The court ruling could be trumped, or at least thrown into doubt, by the decision Wednesday of Republican Florida legislators to call a special session of lawmakers to choose the state's 25 members of the Electoral College if legal challenges to Bush's win are not resolved by Tuesday.
Florida State Senate President John McKay and House Speaker Tom Feeney said they had signed a proclamation calling a special session of the Legislature to name a slate of electors.
The session was to convene at noon Friday, and a special Senate ethics and elections committee, to be named by McKay, would begin deliberations after the weekend.
"The step we take today with reluctance is a safeguard to preserve Florida's participation in the election," McKay said at a news conference in the Senate building.
On another front, two court cases involving thousands of absentee ballots concluded Thursday. Lawyers argued before two Leon County circuit judges on whether to toss out thousands of absentee ballots from Martin and Seminole counties. The ballots are thought to be mainly Republican votes, and if the cases succeed, they could hand victory to Gore regardless of how the state Supreme Court rules on the recounts.

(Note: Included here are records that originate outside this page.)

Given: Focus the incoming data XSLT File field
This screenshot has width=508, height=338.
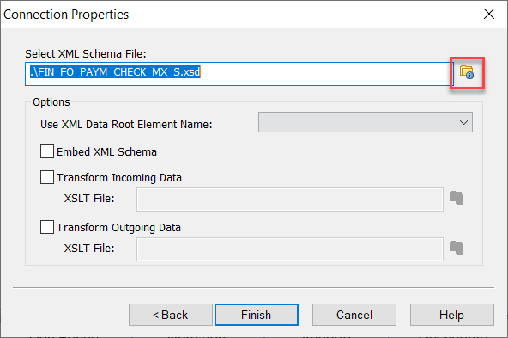Looking at the screenshot, I should [x=290, y=200].
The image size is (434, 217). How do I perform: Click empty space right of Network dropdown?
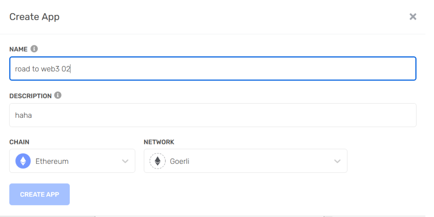pyautogui.click(x=386, y=161)
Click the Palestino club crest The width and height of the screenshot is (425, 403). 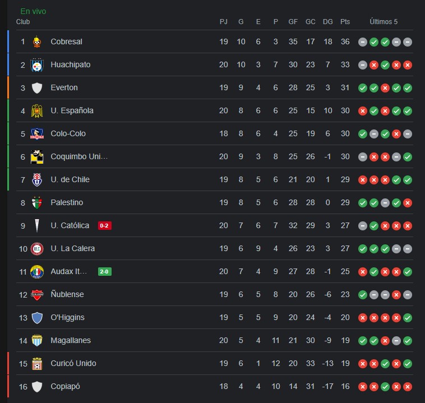point(37,203)
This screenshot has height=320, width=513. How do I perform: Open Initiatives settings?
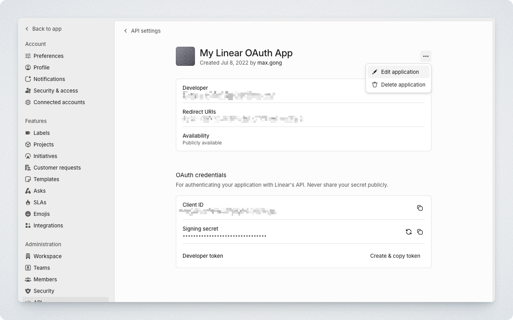coord(45,156)
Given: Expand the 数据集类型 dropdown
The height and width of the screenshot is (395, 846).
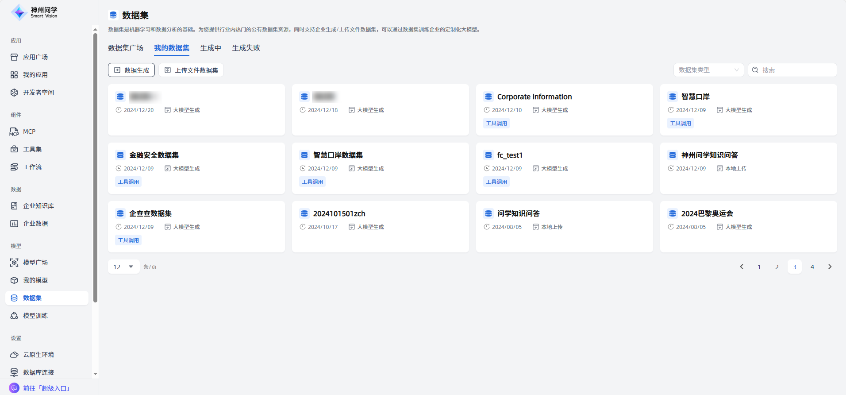Looking at the screenshot, I should tap(708, 70).
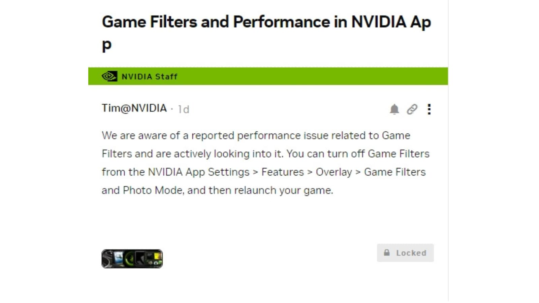Click the word "Features" in the post

283,172
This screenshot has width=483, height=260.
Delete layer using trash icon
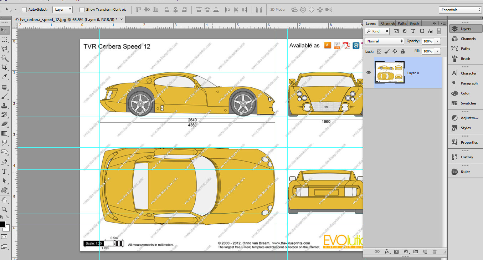coord(435,251)
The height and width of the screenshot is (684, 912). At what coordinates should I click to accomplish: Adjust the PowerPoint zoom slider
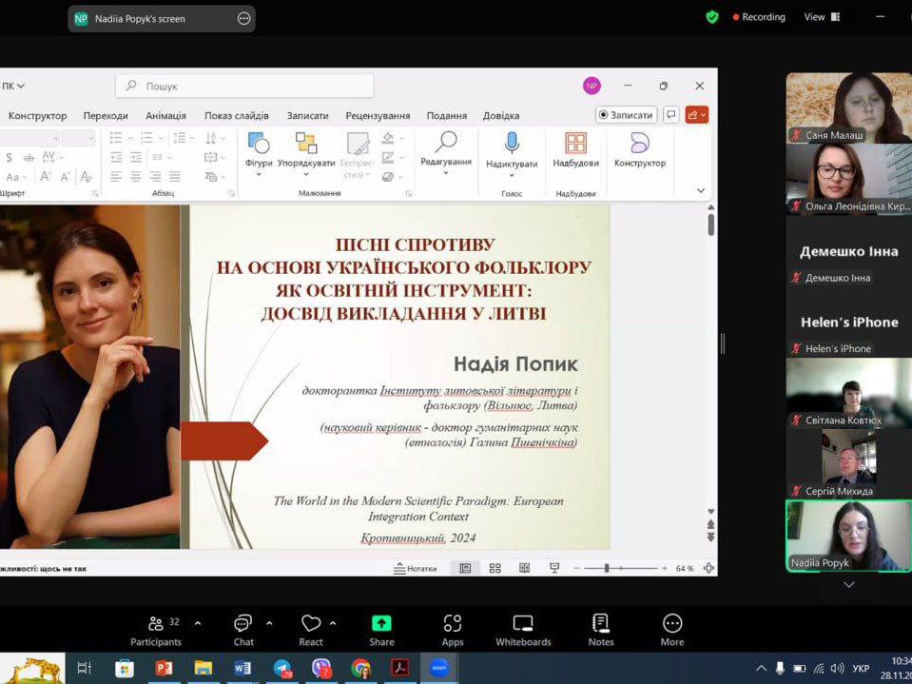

But the Democrats will have a hard time proving their case to the required standards.
According to court documents, before Election Day in November, local Republicans sent their supporters postcards that they could fill in and mail to their election supervisor requesting an absentee ballot. But to be valid, the requests needed to include voter identification numbers, issued to every voter under a recent state law to counter election fraud.
Through an apparent oversight, the GOP did not record this information on the postcards, and there was no space for voters to add it themselves. As a result, the request forms were invalid under Florida law.
Florida Democrats claimed to two courts Wednesday that GOP staffers "illegally" added voter identification numbers to thousands of these postcard request forms after they had been received by authorities in Seminole and Martin counties. The lawyers said that this was done with the connivance of GOP-affiliated election supervisors, and argued that meddling with the request forms invalidated the absentee ballots that these GOP supporters received in both counties.
Republican attorneys argued that "hyper-technicality" over the request forms should not trample on the right to vote.
"The right to vote is a paramount right," Seminole County Canvassing Board attorney Terry Young argued in his opening statement. "A minimal omission of the voter identification number, which has nothing to do with the ballot cast ... cannot possibly nullify the ballot itself."
The Democrats' efforts to exclude these absentee ballots, as well as their widely denounced campaign to toss out military ballots from overseas, fly in the face of Gore's repeated claims he wanted to "count every vote."